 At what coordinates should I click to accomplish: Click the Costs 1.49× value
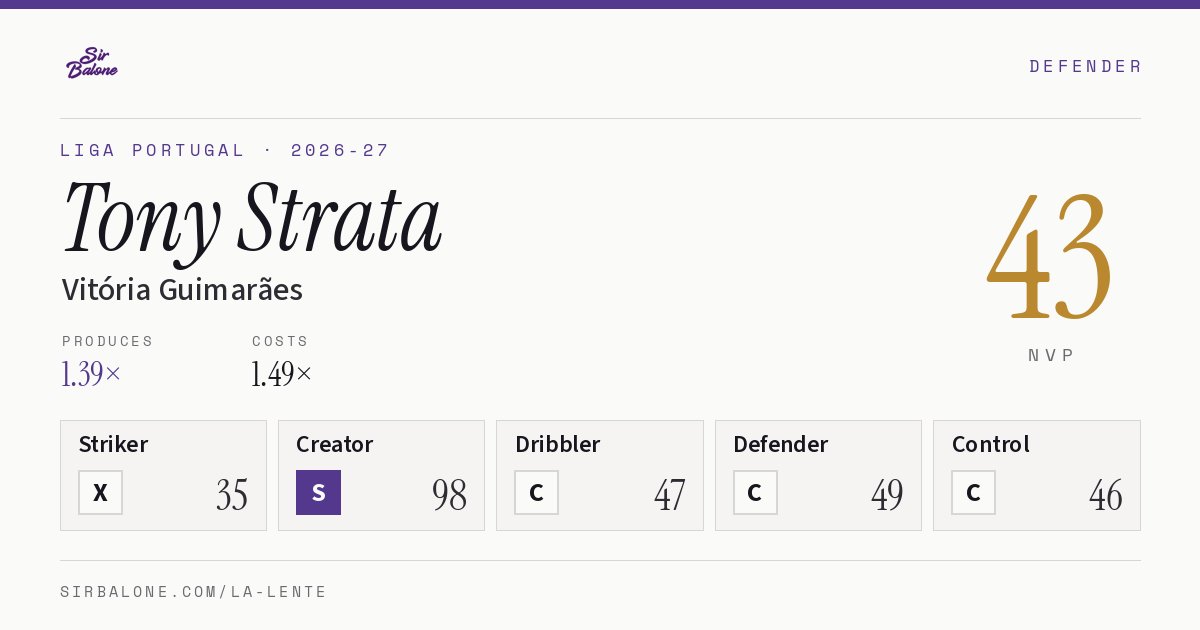pos(282,374)
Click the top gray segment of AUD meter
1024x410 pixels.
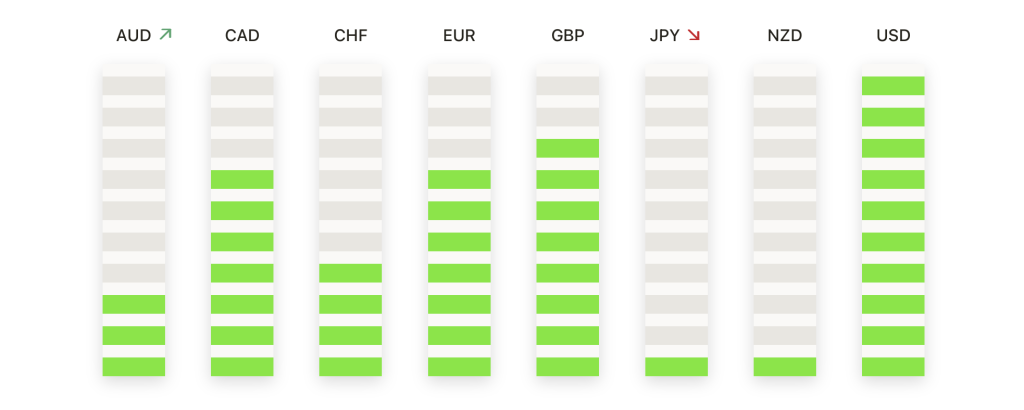134,86

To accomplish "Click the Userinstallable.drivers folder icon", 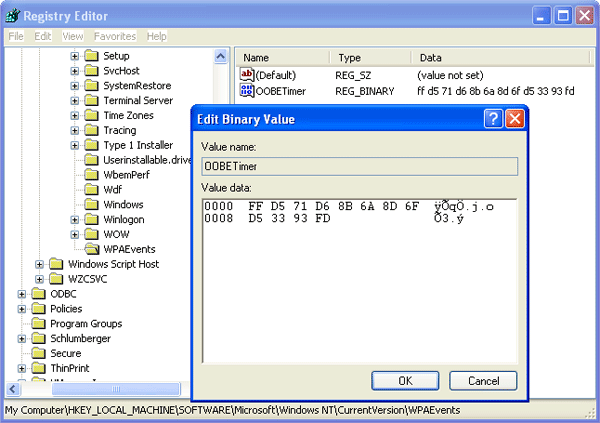I will 91,160.
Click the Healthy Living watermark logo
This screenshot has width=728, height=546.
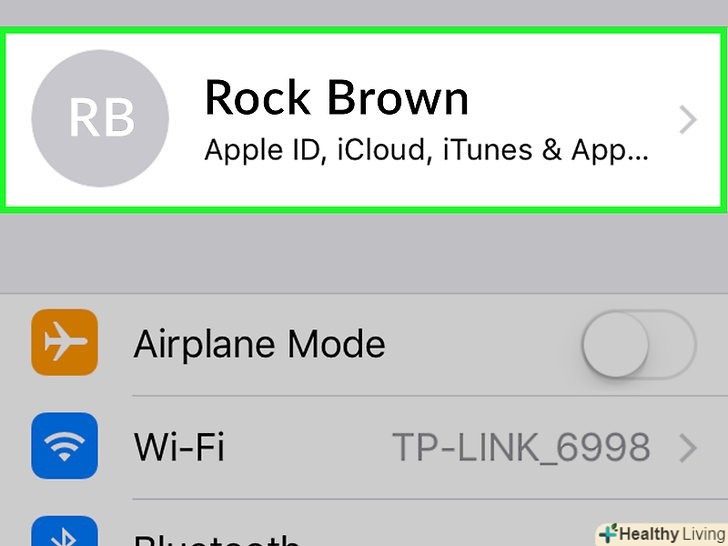coord(608,533)
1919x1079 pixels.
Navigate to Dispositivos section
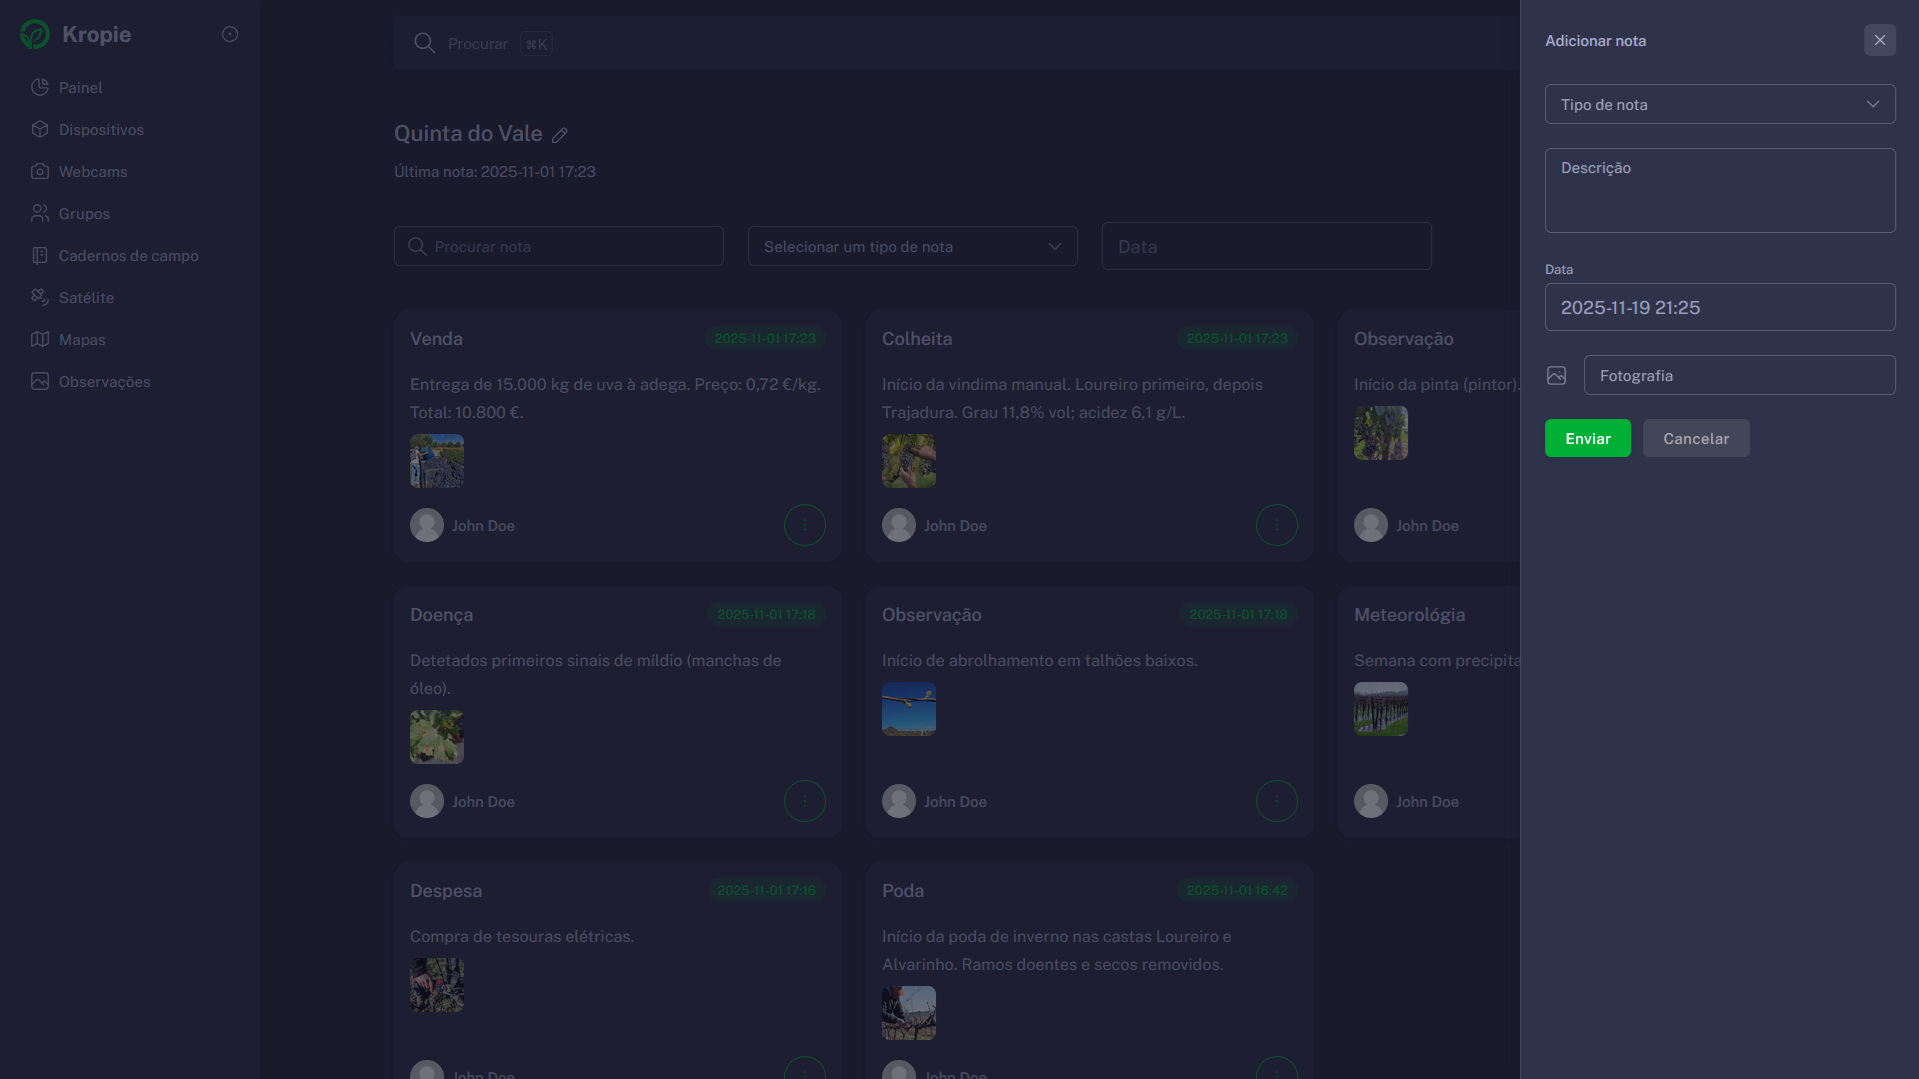tap(101, 130)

· · · · · · ·

- **What you need to do**
The answer is the run of lines from the one with "1919x1079 pixels." through the final line of the data, copied exactly, and nothing else; no pictures.

- **Final answer**
1919x1079 pixels.
Navigate to Dispositivos section
tap(101, 130)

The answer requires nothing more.